### YOUR TASK
The line containing "Where should I" and every line after it to the end of the records: set those down exactly, without any pictures.
>>>
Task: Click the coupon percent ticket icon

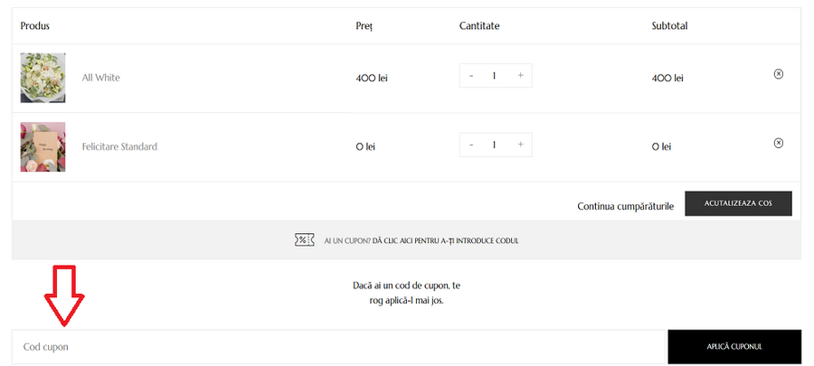Action: [305, 240]
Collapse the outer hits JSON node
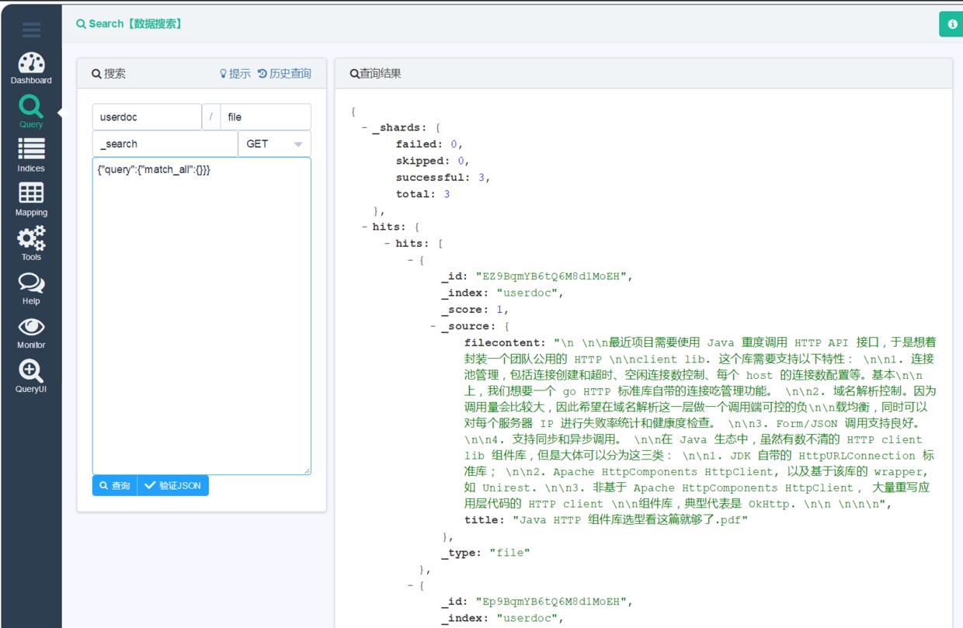Image resolution: width=963 pixels, height=628 pixels. click(x=365, y=227)
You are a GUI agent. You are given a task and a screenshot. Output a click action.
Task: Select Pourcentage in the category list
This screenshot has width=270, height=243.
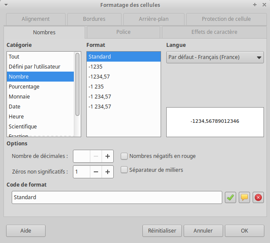click(x=24, y=87)
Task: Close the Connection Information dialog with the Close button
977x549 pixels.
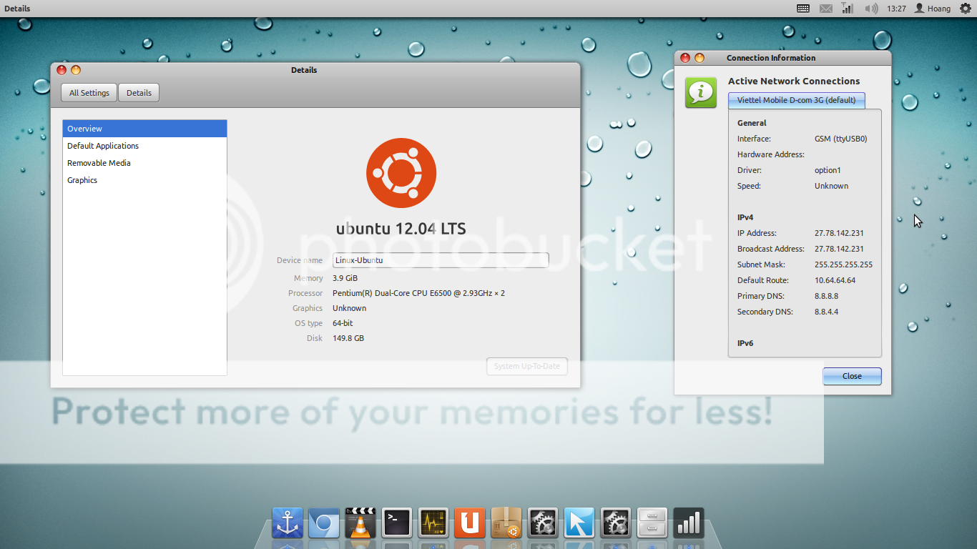Action: (x=852, y=376)
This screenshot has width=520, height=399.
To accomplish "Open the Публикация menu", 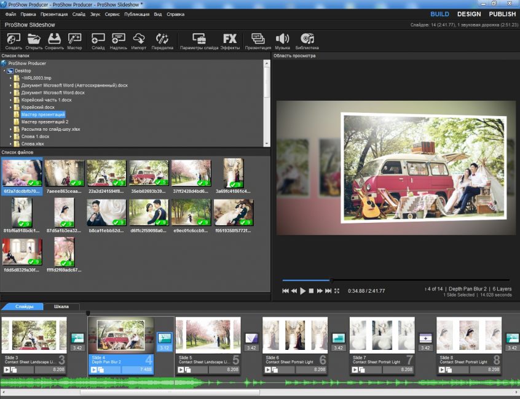I will point(136,14).
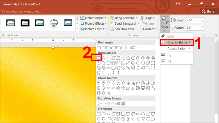Open the Bring Forward dropdown arrow

click(x=137, y=18)
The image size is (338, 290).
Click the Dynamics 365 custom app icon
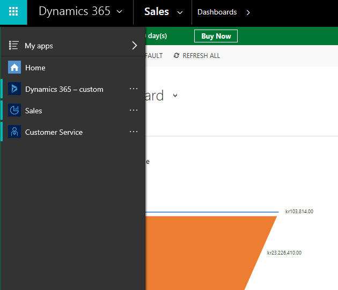point(14,89)
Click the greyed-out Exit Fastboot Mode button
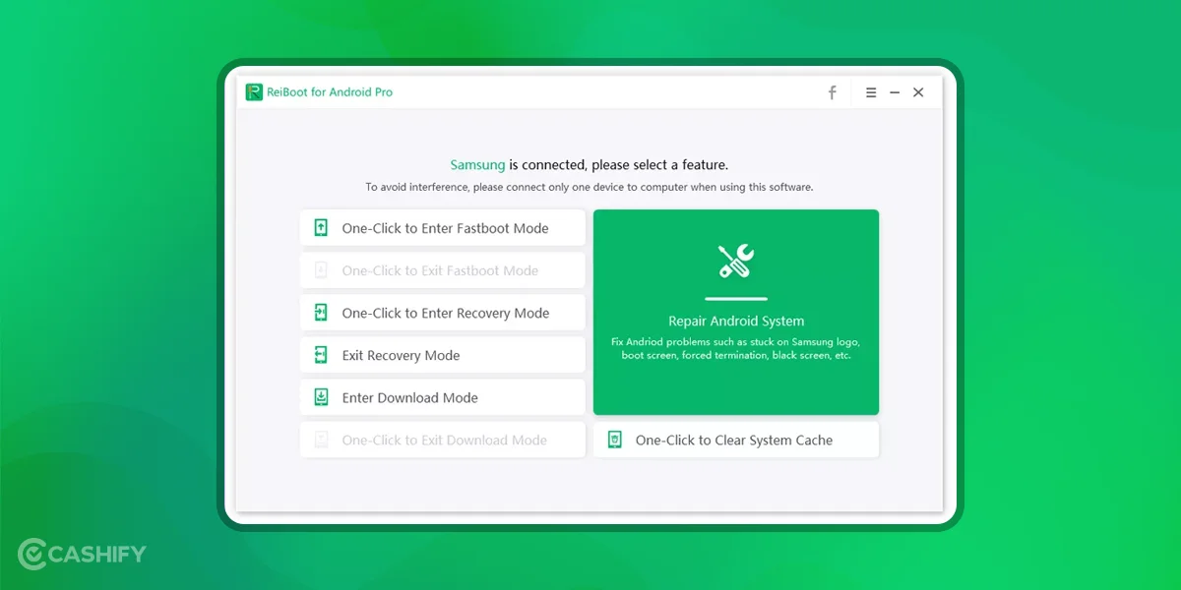 click(x=442, y=269)
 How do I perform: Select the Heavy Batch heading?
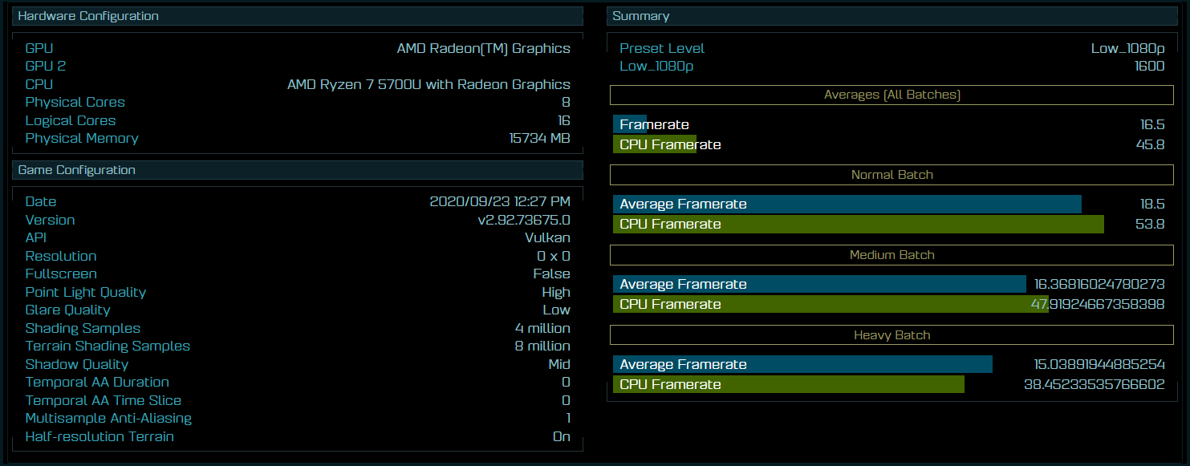pyautogui.click(x=891, y=335)
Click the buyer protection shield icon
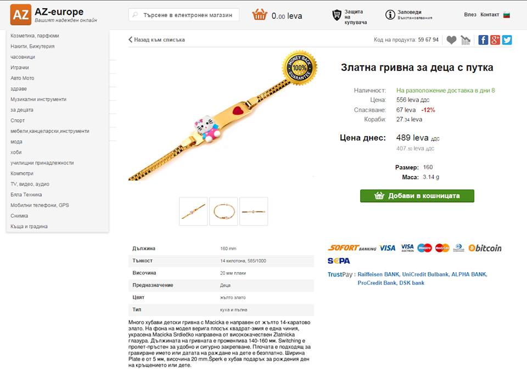527x372 pixels. (337, 15)
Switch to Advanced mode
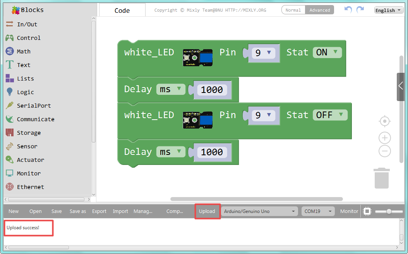Screen dimensions: 408x254 (319, 10)
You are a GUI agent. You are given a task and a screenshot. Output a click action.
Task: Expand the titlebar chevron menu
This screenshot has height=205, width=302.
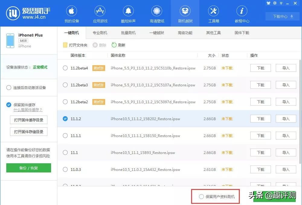281,3
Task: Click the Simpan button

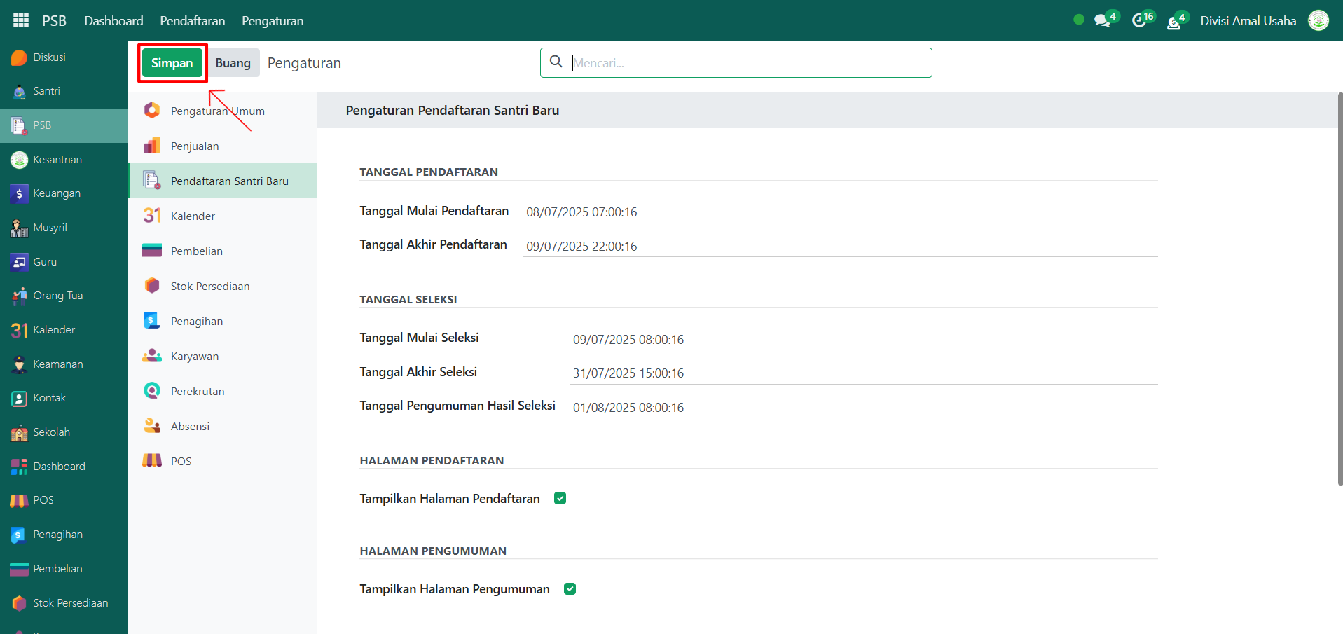Action: [172, 63]
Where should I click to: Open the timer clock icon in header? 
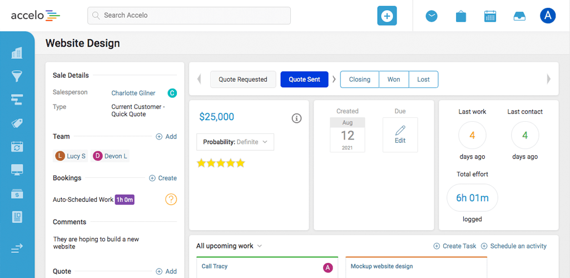(432, 16)
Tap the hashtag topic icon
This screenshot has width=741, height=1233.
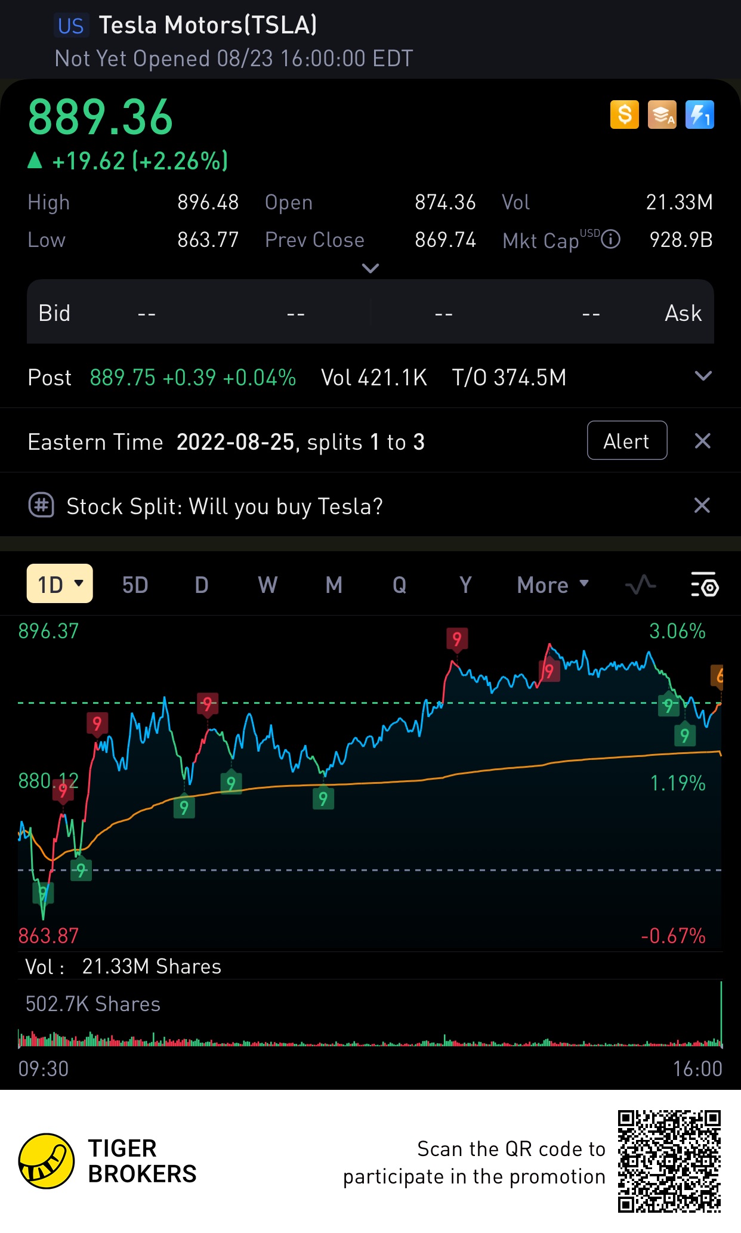(x=41, y=505)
<<<
### RESULT
Where should I click to: Open the timer clock icon in header? 
(432, 16)
Tap the hashtag topic icon
This screenshot has width=741, height=1233.
(x=41, y=505)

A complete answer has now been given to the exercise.